**Written exercise:** Reproduce word for word the full article below on making jewel holes from synthetic sapphire.

**Extract to read:**
--------------------------------

JEWEL
HOLES FROM SYNTHETIC SAPPHIRE
Roy
Harris FBHI
Single crystal synthetic sapphire is grown from chemically pure aluminium
oxide, it will withstand high temperature, pressure and thermal shock.
Most
important of all for the clockmaker and watchmaker it has a low coefficient
of friction, excellent wear resistance and can be polished to a high degree
of accuracy and smoothness.
It
may not suit all applications if for instance you need to match the colour
of the jewels in an antique watch movement.
George
Daniels book Watchmaking has an excellent chapter on tools and techniques
for jewelling and deals with the use of natural stones.
What
follows is my description of the making of a jewel hole for a marine chronometer.
With
the use of diamond compounds it is obviously not a good idea to employ your
best lathe for the manufacture of jewel holes.
Something
small that will take collets in the headstock and tailstock will suffice.
The ability of the drill to be easily dabbed in and out of the forming hole
is essential, if the tailstock has a lever quill that is good, with a screw
type then that will have to be removed and an attachment made.
In
fig. 1 is shown the set-up for parting off a section of 4 mm sapphire rod.
A
square of brass reamed 4 mm is fitted in the toolpost a slot is cut with a
slitting saw or diamond saw, this is then lined up with the diamond saw that
will cut the rod.

--------------------------------

**Provided data:**
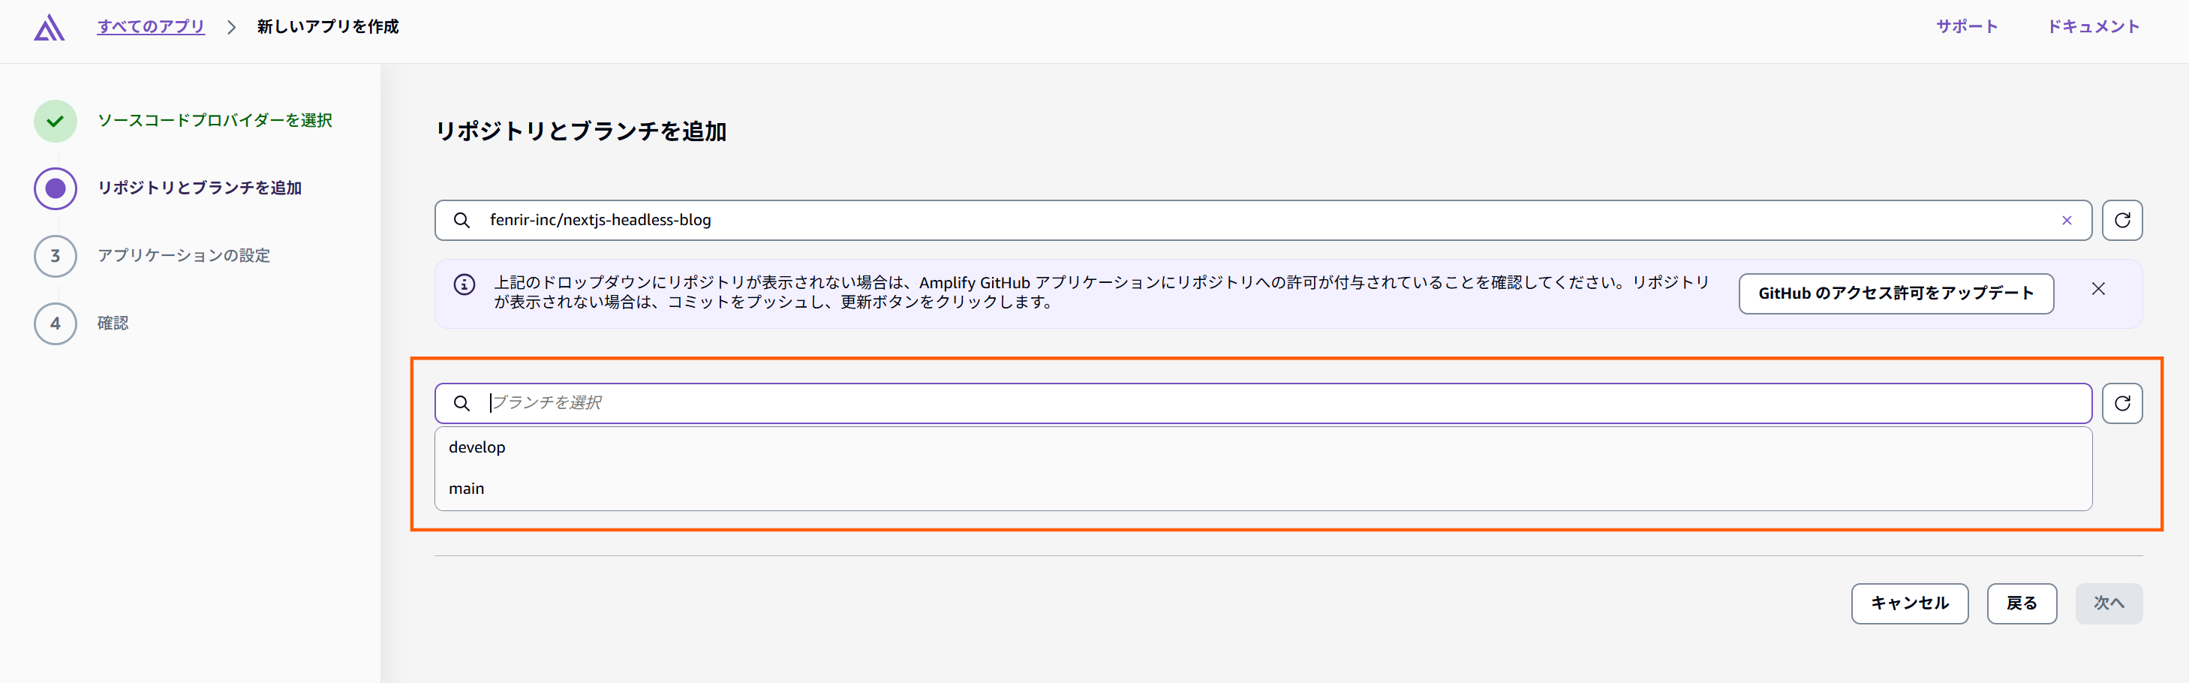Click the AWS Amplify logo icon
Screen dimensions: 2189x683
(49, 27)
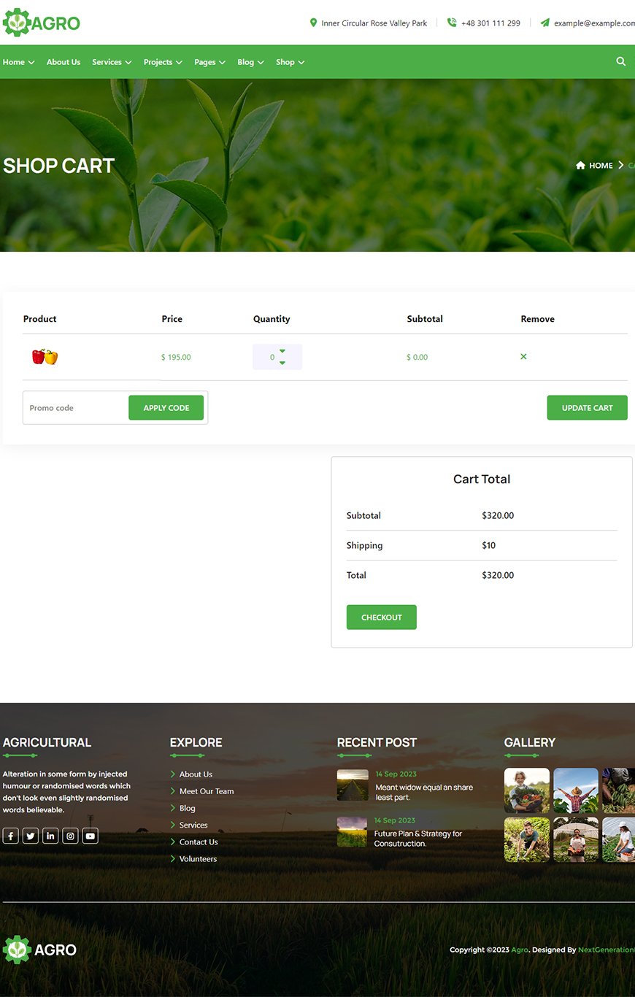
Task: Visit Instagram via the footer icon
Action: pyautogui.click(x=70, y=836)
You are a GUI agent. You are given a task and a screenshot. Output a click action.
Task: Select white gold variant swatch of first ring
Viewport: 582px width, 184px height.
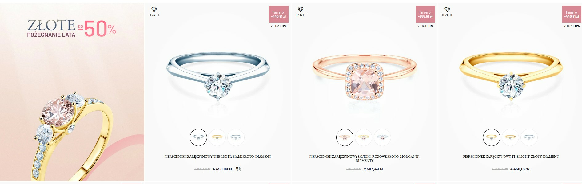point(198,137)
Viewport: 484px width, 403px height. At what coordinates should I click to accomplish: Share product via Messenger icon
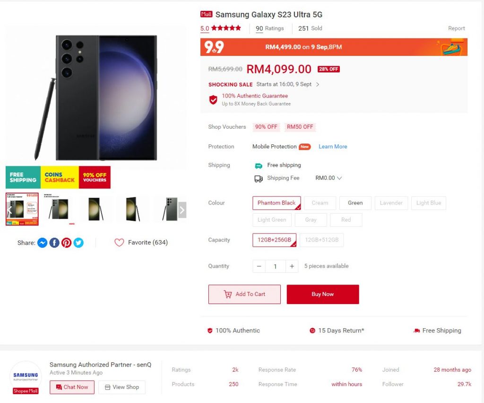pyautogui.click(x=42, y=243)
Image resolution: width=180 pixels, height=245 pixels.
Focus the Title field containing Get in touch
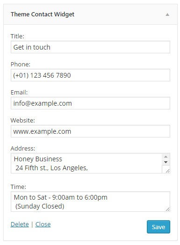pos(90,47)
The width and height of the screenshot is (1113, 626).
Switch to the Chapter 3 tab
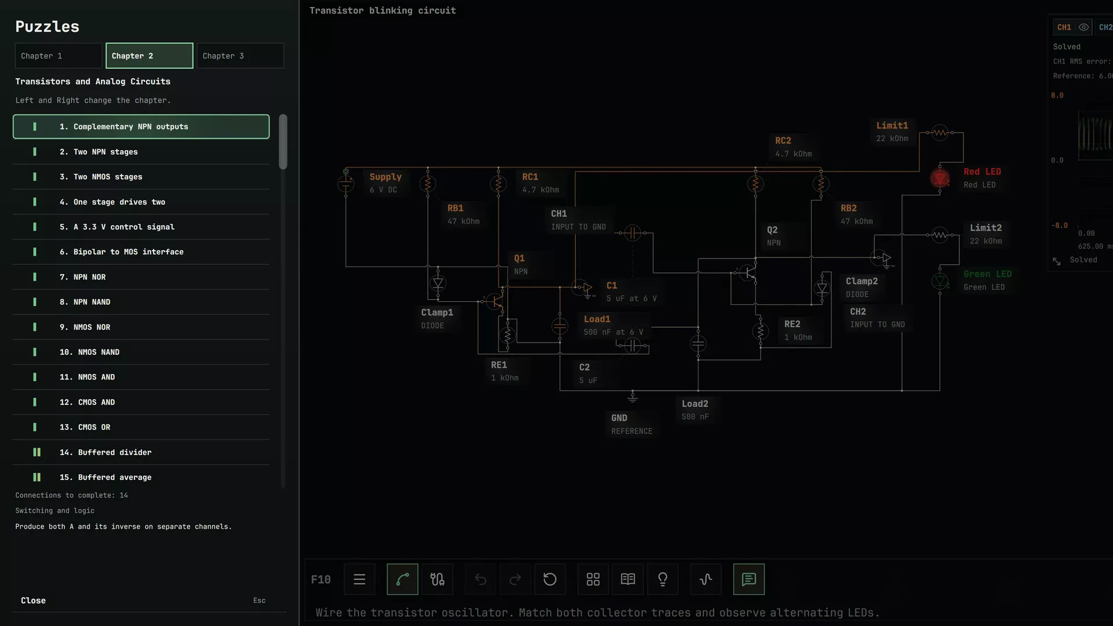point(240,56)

--------------------------------

**Written solution:**
JEWEL
HOLES FROM SYNTHETIC SAPPHIRE
Roy
Harris FBHI
Single crystal synthetic sapphire is grown from chemically pure aluminium
oxide, it will withstand high temperature, pressure and thermal shock.
Most
important of all for the clockmaker and watchmaker it has a low coefficient
of friction, excellent wear resistance and can be polished to a high degree
of accuracy and smoothness.
It
may not suit all applications if for instance you need to match the colour
of the jewels in an antique watch movement.
George
Daniels book Watchmaking has an excellent chapter on tools and techniques
for jewelling and deals with the use of natural stones.
What
follows is my description of the making of a jewel hole for a marine chronometer.
With
the use of diamond compounds it is obviously not a good idea to employ your
best lathe for the manufacture of jewel holes.
Something
small that will take collets in the headstock and tailstock will suffice.
The ability of the drill to be easily dabbed in and out of the forming hole
is essential, if the tailstock has a lever quill that is good, with a screw
type then that will have to be removed and an attachment made.
In
fig. 1 is shown the set-up for parting off a section of 4 mm sapphire rod.
A
square of brass reamed 4 mm is fitted in the toolpost a slot is cut with a
slitting saw or diamond saw, this is then lined up with the diamond saw that
will cut the rod.